Dataset items

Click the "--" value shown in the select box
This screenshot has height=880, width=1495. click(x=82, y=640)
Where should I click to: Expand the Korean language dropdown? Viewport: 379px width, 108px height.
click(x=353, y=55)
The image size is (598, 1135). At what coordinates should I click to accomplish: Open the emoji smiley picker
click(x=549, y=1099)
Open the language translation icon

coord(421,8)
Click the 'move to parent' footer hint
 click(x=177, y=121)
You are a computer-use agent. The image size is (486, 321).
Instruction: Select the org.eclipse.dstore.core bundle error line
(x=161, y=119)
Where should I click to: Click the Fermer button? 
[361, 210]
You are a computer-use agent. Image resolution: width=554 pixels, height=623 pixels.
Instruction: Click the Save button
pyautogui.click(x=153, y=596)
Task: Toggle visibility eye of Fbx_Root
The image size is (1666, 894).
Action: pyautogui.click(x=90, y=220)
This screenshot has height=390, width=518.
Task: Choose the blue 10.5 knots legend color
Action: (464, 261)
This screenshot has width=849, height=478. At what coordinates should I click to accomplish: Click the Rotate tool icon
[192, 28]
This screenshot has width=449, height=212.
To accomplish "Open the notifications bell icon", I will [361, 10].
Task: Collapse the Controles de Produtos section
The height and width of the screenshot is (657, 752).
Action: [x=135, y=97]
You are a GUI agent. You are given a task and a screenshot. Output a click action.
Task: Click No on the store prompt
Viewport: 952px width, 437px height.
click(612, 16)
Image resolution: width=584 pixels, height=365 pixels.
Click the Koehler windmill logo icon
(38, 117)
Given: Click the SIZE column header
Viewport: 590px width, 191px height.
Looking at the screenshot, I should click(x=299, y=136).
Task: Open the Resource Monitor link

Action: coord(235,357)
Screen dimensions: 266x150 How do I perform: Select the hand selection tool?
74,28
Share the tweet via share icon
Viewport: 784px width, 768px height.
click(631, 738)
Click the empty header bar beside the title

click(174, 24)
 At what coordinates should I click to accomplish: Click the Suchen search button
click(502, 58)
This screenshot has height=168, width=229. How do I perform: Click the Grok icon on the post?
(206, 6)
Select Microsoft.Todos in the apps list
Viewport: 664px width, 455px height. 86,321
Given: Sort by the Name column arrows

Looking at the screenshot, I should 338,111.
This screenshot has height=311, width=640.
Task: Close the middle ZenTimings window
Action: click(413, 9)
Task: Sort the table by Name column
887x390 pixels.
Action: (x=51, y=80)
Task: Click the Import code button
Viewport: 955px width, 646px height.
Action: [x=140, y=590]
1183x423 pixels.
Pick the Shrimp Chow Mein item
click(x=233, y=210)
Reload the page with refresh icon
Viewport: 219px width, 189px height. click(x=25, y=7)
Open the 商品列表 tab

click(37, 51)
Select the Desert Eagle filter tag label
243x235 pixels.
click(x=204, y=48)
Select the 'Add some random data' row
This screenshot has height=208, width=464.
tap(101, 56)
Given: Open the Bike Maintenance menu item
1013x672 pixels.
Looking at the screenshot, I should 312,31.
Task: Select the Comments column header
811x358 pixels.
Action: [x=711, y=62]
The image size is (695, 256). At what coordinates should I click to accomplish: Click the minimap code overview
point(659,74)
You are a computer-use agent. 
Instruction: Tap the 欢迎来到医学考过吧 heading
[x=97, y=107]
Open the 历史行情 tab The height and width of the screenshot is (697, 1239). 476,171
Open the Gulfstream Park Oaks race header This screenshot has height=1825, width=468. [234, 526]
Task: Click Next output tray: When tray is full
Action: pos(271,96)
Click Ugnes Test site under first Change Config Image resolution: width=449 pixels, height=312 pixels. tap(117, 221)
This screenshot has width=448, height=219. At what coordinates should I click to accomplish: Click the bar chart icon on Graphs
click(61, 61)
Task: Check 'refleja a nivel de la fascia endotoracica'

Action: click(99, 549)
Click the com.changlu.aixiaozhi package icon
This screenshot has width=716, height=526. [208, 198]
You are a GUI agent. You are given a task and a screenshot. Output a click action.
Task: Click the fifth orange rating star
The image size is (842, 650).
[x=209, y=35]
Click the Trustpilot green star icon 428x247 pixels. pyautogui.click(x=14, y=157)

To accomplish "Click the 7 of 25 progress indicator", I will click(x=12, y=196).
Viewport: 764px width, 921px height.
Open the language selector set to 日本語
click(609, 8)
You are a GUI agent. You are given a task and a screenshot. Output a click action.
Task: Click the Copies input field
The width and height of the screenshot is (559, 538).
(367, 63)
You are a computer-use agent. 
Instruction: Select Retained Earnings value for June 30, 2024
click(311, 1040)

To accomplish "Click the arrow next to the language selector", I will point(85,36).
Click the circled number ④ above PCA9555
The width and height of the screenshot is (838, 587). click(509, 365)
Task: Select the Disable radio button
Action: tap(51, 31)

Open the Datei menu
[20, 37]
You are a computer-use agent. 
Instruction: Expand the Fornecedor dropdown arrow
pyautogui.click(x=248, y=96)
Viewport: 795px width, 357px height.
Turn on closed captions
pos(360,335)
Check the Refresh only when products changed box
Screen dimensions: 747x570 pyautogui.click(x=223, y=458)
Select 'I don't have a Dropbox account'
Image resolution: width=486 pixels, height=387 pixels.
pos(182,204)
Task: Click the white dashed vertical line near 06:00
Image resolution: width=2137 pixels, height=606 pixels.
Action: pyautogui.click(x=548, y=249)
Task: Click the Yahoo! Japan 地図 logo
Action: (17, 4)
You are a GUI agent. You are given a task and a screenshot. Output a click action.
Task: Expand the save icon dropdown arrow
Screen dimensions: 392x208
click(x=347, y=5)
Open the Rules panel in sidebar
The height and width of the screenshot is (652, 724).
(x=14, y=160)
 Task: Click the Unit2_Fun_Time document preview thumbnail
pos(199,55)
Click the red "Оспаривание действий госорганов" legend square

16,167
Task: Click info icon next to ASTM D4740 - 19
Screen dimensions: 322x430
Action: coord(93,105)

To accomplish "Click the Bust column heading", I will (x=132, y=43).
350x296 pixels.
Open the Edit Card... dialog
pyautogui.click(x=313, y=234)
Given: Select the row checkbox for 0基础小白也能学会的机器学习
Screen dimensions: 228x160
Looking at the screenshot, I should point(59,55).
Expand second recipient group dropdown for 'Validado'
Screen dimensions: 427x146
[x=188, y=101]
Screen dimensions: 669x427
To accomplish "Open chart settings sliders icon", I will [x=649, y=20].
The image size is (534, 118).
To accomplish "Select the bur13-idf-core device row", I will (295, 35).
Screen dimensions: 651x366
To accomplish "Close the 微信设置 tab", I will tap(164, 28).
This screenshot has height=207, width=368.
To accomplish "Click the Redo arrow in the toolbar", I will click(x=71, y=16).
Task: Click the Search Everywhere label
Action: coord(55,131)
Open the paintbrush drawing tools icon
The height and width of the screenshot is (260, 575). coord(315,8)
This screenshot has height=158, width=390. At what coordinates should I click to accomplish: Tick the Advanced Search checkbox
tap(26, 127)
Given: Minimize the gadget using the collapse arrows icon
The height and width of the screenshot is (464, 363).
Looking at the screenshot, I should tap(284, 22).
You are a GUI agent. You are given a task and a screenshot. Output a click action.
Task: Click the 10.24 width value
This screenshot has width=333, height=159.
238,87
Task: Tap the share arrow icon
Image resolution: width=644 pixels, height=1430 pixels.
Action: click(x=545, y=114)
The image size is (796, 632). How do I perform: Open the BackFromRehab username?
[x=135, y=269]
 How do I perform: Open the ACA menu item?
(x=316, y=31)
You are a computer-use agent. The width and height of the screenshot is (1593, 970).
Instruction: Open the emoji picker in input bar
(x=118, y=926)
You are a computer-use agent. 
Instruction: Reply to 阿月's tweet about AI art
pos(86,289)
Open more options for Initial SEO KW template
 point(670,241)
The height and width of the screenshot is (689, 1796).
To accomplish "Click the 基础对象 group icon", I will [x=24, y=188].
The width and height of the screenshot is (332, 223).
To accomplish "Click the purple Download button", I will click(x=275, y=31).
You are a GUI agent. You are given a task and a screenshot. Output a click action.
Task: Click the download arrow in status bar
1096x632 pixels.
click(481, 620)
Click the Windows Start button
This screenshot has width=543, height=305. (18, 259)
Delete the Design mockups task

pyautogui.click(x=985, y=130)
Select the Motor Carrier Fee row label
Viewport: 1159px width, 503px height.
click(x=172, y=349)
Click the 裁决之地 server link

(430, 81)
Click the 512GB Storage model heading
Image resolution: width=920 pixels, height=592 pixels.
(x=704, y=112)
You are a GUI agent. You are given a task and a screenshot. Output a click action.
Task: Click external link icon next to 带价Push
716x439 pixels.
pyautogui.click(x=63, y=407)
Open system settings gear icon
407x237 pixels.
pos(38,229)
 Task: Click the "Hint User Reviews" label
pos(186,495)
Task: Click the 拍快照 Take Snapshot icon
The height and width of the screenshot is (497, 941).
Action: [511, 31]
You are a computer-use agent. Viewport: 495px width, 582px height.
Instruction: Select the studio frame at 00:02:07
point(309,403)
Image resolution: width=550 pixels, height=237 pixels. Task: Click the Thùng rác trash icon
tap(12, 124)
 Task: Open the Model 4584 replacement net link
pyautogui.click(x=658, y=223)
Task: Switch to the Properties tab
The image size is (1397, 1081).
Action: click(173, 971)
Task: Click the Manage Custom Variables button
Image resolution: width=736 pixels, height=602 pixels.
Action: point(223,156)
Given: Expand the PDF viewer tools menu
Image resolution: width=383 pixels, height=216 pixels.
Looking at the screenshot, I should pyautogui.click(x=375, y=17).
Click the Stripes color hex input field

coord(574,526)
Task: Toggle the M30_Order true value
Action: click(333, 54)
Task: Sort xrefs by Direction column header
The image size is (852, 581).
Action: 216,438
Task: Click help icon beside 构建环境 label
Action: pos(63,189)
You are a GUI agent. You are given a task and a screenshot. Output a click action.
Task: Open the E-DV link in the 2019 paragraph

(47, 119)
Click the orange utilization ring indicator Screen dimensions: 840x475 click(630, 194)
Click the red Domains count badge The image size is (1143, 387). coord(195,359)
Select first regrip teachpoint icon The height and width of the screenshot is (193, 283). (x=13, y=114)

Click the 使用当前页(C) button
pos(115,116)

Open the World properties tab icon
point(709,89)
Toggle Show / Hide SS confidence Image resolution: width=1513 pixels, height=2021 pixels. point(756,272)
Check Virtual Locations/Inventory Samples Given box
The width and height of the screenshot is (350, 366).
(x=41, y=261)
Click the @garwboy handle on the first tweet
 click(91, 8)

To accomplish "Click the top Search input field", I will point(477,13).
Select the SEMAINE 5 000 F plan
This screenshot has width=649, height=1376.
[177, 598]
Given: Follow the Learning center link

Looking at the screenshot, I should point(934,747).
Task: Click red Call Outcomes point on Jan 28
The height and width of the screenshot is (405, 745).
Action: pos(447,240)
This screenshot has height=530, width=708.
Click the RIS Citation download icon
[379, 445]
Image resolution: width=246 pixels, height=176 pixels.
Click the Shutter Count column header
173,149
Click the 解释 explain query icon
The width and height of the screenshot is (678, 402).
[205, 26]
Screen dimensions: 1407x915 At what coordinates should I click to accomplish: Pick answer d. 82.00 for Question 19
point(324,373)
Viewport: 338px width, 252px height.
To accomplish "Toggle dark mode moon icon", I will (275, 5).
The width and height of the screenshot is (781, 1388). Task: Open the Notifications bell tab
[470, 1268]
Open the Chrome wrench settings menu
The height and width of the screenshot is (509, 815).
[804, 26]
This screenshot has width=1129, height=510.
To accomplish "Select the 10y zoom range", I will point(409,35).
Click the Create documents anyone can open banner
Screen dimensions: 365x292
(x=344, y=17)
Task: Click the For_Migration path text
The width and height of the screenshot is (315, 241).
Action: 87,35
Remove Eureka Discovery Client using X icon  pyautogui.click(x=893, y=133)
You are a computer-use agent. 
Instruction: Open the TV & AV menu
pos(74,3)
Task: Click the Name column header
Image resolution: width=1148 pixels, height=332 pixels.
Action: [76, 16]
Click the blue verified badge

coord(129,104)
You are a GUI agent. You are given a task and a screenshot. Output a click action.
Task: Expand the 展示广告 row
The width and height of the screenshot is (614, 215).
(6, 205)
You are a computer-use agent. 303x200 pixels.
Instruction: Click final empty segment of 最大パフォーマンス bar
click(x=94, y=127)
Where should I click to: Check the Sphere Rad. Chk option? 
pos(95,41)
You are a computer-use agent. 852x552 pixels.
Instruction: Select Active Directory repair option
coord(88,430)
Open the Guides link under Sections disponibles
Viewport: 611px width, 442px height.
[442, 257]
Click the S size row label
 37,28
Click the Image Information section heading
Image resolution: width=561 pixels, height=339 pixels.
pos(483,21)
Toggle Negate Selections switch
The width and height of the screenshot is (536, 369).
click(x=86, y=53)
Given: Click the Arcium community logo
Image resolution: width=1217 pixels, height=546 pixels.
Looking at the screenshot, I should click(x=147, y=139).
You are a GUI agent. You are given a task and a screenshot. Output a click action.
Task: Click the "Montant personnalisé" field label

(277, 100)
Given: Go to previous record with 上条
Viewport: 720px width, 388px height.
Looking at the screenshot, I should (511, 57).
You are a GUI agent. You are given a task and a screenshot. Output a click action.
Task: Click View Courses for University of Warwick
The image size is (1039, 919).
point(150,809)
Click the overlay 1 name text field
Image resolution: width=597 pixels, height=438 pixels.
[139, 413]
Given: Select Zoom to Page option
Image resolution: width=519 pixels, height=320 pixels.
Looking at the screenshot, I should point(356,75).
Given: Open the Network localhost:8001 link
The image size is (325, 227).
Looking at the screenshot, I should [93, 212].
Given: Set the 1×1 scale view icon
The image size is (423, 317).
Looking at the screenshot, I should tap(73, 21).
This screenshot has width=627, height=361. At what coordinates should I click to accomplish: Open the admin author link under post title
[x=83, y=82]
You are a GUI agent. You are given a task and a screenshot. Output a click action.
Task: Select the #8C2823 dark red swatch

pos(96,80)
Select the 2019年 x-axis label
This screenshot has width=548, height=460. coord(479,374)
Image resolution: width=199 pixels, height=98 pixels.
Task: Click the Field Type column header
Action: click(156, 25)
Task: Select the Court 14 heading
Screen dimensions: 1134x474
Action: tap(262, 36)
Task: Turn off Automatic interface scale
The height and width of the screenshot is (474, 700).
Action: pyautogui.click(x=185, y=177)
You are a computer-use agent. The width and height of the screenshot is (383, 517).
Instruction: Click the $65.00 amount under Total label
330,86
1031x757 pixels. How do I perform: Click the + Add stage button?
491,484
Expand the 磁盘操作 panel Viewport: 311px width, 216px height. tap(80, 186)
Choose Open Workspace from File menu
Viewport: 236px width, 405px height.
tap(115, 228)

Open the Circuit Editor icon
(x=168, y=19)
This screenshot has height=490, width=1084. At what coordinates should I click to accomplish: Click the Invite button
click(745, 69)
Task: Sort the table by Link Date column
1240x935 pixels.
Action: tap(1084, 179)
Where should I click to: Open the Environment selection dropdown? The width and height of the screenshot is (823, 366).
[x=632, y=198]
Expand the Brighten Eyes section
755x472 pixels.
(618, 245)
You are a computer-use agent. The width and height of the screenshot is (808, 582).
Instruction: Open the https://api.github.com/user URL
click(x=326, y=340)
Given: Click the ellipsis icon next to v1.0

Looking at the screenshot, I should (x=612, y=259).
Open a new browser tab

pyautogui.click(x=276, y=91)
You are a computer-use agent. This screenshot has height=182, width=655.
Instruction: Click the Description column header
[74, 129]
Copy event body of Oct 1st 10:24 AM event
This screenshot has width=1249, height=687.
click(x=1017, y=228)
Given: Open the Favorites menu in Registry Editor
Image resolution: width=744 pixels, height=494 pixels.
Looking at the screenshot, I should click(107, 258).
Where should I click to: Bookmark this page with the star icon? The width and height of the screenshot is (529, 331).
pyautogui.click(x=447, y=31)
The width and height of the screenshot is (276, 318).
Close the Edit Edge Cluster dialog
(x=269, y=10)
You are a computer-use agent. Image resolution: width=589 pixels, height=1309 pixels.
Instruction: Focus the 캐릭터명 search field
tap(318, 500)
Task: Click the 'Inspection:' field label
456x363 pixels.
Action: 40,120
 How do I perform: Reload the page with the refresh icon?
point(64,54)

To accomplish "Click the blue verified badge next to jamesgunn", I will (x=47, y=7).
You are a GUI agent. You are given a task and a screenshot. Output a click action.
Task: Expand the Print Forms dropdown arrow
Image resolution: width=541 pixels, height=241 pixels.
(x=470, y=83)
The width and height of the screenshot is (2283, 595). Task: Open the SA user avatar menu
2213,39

§ **What you need to do**:
Reprint exactly the lines above that start at the one with "Check the Refresh" and end at the one with "This screenshot has height=207, width=368.", keeping both and adding none.

§ **Response for this exercise**:
Check the Refresh only when products changed box
Screen dimensions: 747x570 pyautogui.click(x=223, y=458)
Select 'I don't have a Dropbox account'
Image resolution: width=486 pixels, height=387 pixels.
pos(182,204)
Task: Click the white dashed vertical line near 06:00
Image resolution: width=2137 pixels, height=606 pixels.
Action: pyautogui.click(x=548, y=249)
Task: Click the Yahoo! Japan 地図 logo
Action: (17, 4)
You are a GUI agent. You are given a task and a screenshot. Output a click action.
Task: Expand the save icon dropdown arrow
Screen dimensions: 392x208
click(x=347, y=5)
Open the Rules panel in sidebar
The height and width of the screenshot is (652, 724).
(x=14, y=160)
 Task: Click the Unit2_Fun_Time document preview thumbnail
pos(199,55)
Click the red "Оспаривание действий госорганов" legend square

16,167
Task: Click info icon next to ASTM D4740 - 19
Screen dimensions: 322x430
Action: coord(93,105)

To accomplish "Click the Bust column heading", I will (x=132, y=43).
350x296 pixels.
Open the Edit Card... dialog
pyautogui.click(x=313, y=234)
Given: Select the row checkbox for 0基础小白也能学会的机器学习
Screen dimensions: 228x160
Looking at the screenshot, I should point(59,55).
Expand second recipient group dropdown for 'Validado'
Screen dimensions: 427x146
[x=188, y=101]
Screen dimensions: 669x427
To accomplish "Open chart settings sliders icon", I will [x=649, y=20].
The image size is (534, 118).
To accomplish "Select the bur13-idf-core device row", I will (295, 35).
Screen dimensions: 651x366
To accomplish "Close the 微信设置 tab", I will tap(164, 28).
This screenshot has height=207, width=368.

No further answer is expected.